Dataset excerpts
>>>
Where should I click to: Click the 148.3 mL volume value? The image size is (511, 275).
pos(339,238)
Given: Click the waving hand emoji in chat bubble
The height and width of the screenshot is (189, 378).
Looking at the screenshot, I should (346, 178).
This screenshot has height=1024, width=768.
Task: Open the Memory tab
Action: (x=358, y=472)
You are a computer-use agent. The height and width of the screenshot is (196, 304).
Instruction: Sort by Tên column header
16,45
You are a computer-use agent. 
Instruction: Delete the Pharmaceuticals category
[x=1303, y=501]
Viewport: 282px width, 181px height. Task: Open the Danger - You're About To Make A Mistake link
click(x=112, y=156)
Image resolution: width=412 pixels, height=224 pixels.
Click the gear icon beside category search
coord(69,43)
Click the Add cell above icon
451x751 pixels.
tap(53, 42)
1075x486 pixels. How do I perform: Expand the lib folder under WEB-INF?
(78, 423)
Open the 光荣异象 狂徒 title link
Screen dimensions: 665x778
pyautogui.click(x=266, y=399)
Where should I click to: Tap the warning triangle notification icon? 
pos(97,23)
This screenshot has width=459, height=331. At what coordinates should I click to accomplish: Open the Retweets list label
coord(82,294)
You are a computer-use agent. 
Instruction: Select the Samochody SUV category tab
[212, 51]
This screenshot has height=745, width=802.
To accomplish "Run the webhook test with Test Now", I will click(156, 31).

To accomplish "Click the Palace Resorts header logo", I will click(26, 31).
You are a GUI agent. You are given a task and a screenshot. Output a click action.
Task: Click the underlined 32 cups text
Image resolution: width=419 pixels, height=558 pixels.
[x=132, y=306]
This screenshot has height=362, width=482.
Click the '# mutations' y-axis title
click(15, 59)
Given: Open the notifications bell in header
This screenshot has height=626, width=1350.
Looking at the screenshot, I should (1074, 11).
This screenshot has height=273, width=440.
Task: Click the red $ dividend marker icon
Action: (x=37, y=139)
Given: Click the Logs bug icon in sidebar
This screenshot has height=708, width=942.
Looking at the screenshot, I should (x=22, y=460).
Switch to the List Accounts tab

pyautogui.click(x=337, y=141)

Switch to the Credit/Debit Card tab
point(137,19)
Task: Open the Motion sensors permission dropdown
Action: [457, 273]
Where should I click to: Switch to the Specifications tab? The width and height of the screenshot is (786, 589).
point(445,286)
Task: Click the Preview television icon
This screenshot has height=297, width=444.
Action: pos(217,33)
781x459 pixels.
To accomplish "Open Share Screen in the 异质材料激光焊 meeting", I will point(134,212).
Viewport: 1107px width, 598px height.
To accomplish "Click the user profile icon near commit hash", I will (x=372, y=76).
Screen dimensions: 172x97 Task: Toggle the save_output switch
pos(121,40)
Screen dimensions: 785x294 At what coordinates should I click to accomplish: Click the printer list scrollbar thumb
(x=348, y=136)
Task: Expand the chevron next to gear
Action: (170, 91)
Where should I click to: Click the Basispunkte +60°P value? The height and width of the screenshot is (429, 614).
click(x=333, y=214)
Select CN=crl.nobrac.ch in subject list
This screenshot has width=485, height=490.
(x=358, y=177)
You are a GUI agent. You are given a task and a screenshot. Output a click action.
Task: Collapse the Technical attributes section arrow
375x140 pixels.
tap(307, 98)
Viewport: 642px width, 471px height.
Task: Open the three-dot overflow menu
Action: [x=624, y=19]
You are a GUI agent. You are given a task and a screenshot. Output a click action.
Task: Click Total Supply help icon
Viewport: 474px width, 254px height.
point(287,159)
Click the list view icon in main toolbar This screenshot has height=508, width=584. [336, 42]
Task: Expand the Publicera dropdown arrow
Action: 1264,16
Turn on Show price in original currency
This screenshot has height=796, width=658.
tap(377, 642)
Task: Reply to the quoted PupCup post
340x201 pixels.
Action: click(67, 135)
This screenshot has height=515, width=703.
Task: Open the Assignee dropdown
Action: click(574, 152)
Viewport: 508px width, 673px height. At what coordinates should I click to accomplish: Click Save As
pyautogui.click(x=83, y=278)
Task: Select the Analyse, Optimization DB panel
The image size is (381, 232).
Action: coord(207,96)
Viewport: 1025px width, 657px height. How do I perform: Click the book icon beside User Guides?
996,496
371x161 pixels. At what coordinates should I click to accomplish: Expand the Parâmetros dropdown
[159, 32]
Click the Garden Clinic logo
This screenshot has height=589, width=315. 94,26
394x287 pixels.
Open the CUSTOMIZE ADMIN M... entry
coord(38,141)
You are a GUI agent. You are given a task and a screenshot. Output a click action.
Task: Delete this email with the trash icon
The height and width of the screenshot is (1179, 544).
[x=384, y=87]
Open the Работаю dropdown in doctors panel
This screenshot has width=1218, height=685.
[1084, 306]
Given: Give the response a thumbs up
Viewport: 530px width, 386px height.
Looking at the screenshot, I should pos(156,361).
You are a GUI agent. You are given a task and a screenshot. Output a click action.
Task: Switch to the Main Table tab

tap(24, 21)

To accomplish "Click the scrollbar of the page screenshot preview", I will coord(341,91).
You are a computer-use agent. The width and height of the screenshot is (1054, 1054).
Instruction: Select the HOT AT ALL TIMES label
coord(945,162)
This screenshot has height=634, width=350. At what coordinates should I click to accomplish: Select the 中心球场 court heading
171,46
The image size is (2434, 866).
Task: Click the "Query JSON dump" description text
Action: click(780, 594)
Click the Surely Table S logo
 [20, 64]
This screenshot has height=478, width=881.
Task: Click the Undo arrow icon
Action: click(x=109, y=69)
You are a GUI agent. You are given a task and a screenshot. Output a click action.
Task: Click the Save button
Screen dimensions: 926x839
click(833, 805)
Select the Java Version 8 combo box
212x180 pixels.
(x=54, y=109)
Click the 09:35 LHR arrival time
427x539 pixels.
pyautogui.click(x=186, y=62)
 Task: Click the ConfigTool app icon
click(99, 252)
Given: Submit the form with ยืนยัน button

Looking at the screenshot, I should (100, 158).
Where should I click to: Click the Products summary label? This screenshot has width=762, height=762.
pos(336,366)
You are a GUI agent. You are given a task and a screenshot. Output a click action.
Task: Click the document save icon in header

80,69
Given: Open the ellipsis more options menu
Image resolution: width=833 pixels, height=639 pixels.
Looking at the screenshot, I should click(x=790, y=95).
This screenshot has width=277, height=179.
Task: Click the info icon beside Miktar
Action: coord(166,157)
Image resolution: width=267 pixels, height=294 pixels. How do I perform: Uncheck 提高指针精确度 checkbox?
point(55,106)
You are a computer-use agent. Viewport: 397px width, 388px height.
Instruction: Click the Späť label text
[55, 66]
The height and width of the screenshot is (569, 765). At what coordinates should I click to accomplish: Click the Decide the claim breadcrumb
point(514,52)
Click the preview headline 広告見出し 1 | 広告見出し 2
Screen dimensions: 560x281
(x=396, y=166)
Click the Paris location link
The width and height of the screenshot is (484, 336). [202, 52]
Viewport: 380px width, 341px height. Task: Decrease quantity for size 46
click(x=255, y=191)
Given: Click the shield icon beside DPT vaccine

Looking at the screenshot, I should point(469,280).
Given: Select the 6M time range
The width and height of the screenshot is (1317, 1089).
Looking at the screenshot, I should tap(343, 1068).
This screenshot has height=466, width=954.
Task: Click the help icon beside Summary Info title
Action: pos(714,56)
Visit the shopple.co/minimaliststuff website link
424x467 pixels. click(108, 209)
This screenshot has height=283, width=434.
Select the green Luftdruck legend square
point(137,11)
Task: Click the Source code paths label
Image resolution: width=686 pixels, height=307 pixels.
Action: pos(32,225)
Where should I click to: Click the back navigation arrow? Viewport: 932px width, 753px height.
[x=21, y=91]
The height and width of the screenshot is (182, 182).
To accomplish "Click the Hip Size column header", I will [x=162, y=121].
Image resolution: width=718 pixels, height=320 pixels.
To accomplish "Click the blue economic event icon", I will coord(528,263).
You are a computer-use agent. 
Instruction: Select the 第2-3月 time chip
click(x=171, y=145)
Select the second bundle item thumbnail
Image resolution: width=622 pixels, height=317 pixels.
<<<
> _WHAT YOU NEED TO DO_:
Copy the records above faithfully. Begin at their first line, end at the line containing "You are a computer-use agent. The height", and include nothing else.

> _ANSWER BOX_:
Where should I click to: Click the 148.3 mL volume value? The image size is (511, 275).
pos(339,238)
Given: Click the waving hand emoji in chat bubble
The height and width of the screenshot is (189, 378).
Looking at the screenshot, I should (346, 178).
This screenshot has height=1024, width=768.
Task: Open the Memory tab
Action: (x=358, y=472)
You are a computer-use agent. The height and width of the screenshot is (196, 304).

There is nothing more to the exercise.